“We do not have a way to care for the numbers who are coming,” the Homeland Security secretary, Kirstjen Nielsen, said during a visit to South Texas this month. “We don’t have the facilities, we don’t have the legal processes, we don’t have the laws that enable us to quickly process their claims to protect them.”
Immigrants recently released by federal authorities in South Texas overflowed a respite center run by Catholic Charities this month, bathing their babies in sinks and waiting in long lines for food, bus tickets and medical attention. The immigrants, most fleeing poverty and gang violence in Central America, described the conditions they faced in custody as cold and crowded.
“It was freezing,” Cecilio, a 31-year-old from Guatemala, said while sitting behind the respite center with his 7-year-old son. The Border Patrol’s processing centers, like the one in McAllen, Tex., where immigrants are housed temporarily after being apprehended, are known in the immigrant community as “las hieleras,” or iceboxes, because they are often kept so cold.
The authorities in most cases are supposed to hold immigrants for no longer than 72 hours, yet five immigrants last week, interviewed by The New York Times, said they were held longer than that. One of them, Cecilio, who asked to be referred to by only his first name, said he and his son were in custody for eight days.
President Trump has pointed to the influx of migrants as evidence of a crisis justifying his call for building a wall on the border.

**RECORDS SUPPLIED:**

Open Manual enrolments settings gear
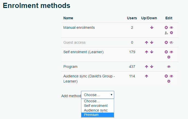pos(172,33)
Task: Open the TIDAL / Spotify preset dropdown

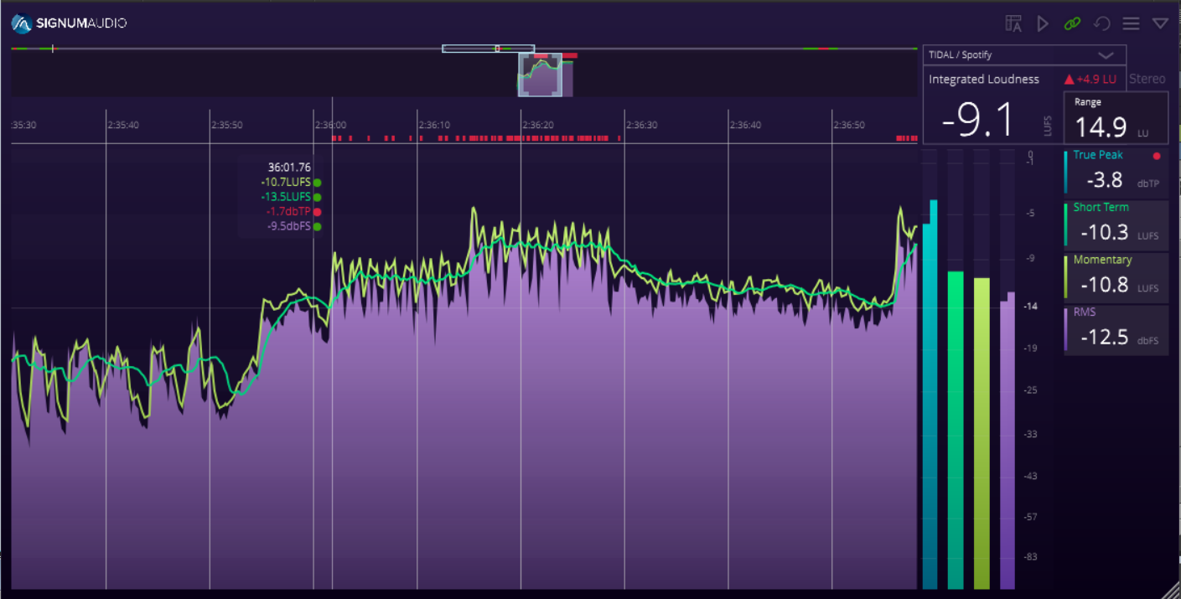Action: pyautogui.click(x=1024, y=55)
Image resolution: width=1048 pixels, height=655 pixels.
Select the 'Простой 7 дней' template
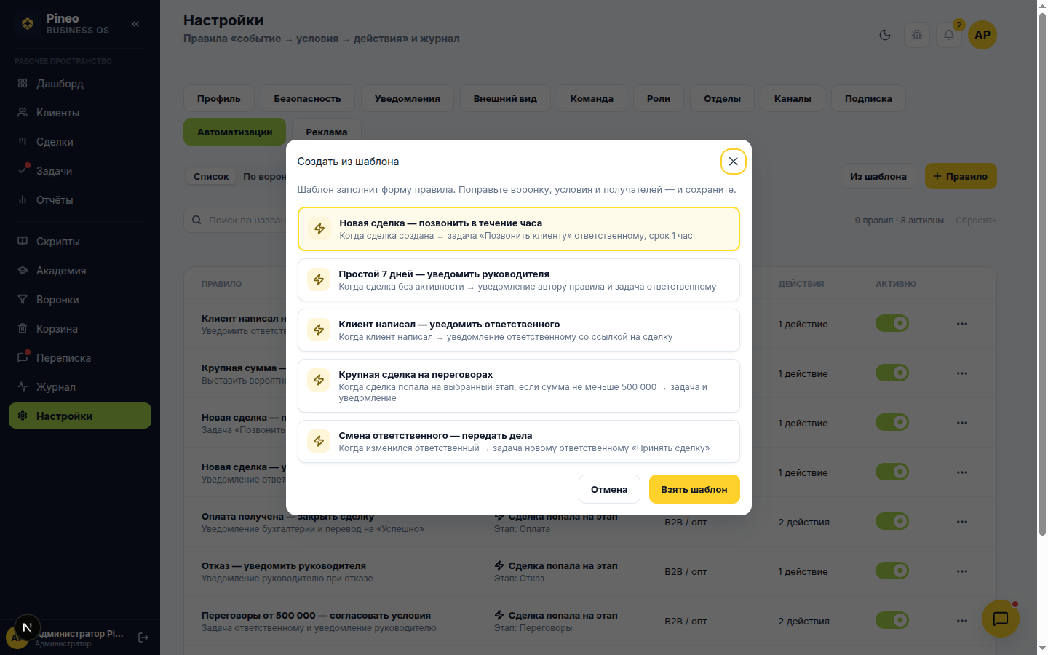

**REQUIRED WORK:**
A: In the passage on immigrants in South Texas, rewrite the part between "The authorities in" and "on the border.", inclusive, swapping "72 hours" for "three days".
B: According to the passage on immigrants in South Texas, how long did Cecilio say he and his son were in custody?
C: For each statement, answer yes or no according to the passage on immigrants in South Texas, and quote the words that decide it.
(i) The respite center is run by Catholic Charities.
(ii) Cecilio comes from Honduras.
(iii) Five immigrants interviewed by The New York Times said they were held longer than 72 hours.
The data above has no connection to the passage on immigrants in South Texas.

**EXERCISE RESPONSES:**
A:
The authorities in most cases are supposed to hold immigrants for no longer than three days, yet five immigrants last week, interviewed by The New York Times, said they were held longer than that. One of them, Cecilio, who asked to be referred to by only his first name, said he and his son were in custody for eight days.
President Trump has pointed to the influx of migrants as evidence of a crisis justifying his call for building a wall on the border.

B: Eight days.

C:
(i) Yes: "a respite center run by Catholic Charities"
(ii) No: "Cecilio, a 31-year-old from Guatemala"
(iii) Yes: "five immigrants last week, interviewed by The New York Times, said they were held longer than that"